ChIP-chip was the star of chromatin analysis until ChIP-seq came along and stole the limelight. ChIP-seq uses the same chromatin IP procedures are ChIP-chip; however, it couples it with quantitative next-generation sequencing technology to detect enrichment peaks. After the IP sample is generated, it is prepared for sequencing using any of the next-gen sequencing technologies (see Hui, 2014 for review of these methods).
Similar to ChIP-chip, the input sample or an IP with a non-specific antibody is also analyzed as a control. This allows the sequencing of the sample of interest to be normalized (Liang and Keles, 2012). The advantages and disadvantages of ChIP-seq stem from next-gen sequencing. The major advantage is the increase in resolution and reduction in noise over ChIP-chip (Massie and Mills, 2012). Also, as next-gen technologies advance, the cost is becoming permissive for larger scale studies to use ChIP-seq.
The biggest disadvantage of ChIP-seq is the cost compared to ChIP-chip. Also, ChIP-seq requires a lot of tissue, which can be prohibitive for some rare sample types (Gilfillan et al., 2012). ChIP-seq was the primary technology used in the ENCODE project, designed to fully map the human epigenome (Landt et al., 2012). ChIP-seq has also become very important in the study of human disease (Falk, 2010).
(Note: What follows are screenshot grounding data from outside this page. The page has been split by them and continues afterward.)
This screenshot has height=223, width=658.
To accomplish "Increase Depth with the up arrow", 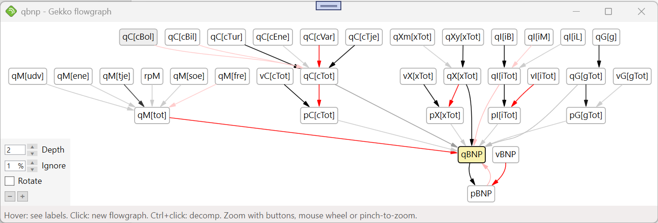I will pos(32,147).

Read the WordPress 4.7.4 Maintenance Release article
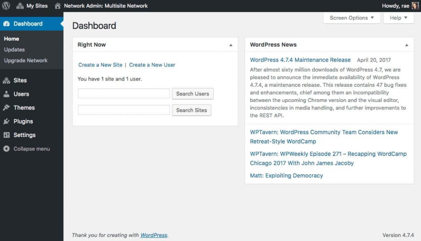pyautogui.click(x=301, y=60)
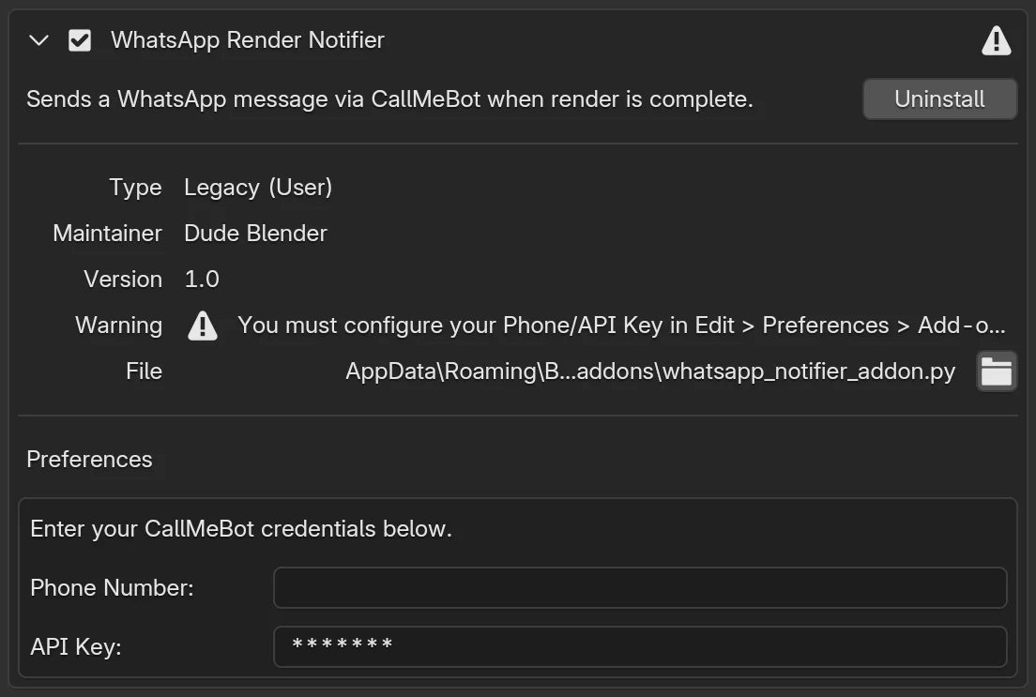Screen dimensions: 1036x697
Task: Click the Legacy (User) type value
Action: [x=258, y=188]
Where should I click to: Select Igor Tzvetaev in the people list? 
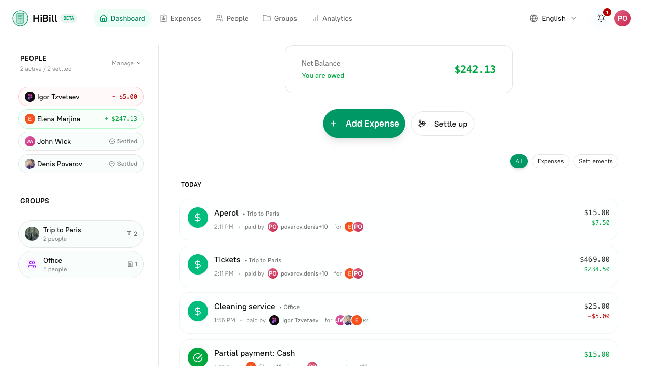click(81, 96)
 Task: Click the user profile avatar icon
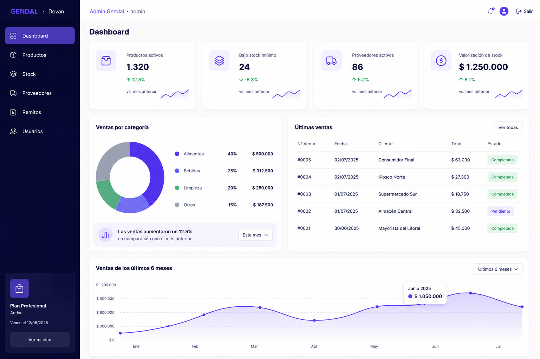coord(504,11)
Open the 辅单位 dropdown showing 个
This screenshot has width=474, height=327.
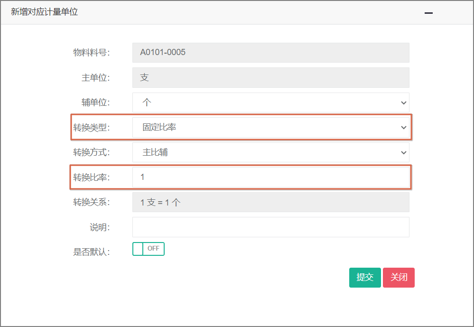click(270, 103)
ChIP-seq Additional Reading
This review does a great job of covering the basics of ChIP-seq including workflow as well as data analysis. The author also goes into many of the advantages and disadvantages of the technology.
This paper is an excellent resource for all aspects of ChIP-seq data analysis. The authors explain not only the details of each step, but also popular software used and major challenges faced.
This review covers all the major next-gen sequencing technologies and how each works in detail. It also give great examples of the applications for each as well as strengths and weaknesses.
Reference List
- Falk, J. (2010). Using ChIP-based technologies to identify epigenetic modifications in disease-relevant cells. IDrugs 13, 169-174.
- Gilfillan, G.D., Hughes, T., Sheng, Y., Hjorthaug, H.S., Straub, T., Gervin, K., Harris, J.R., Undlien, D.E., and Lyle, R. (2012). Limitations and possibilities of low cell number ChIP-seq. BMC Genomics 13, 645-2164-13-645.
- Landt, S.G., Marinov, G.K., Kundaje, A., Kheradpour, P., Pauli, F., Batzoglou, S., Bernstein, B.E., Bickel, P., Brown, J.B., Cayting, P., et al. (2012). ChIP-seq guidelines and practices of the ENCODE and modENCODE consortia. Genome Res. 22, 1813-1831.
- Liang, K., and Keles, S. (2012). Normalization of ChIP-seq data with control. BMC Bioinformatics 13, 199-2105-13-199.
- Massie, C.E., and Mills, I.G. (2012). Mapping protein-DNA interactions using ChIP-sequencing. Methods Mol. Biol. 809, 157-173.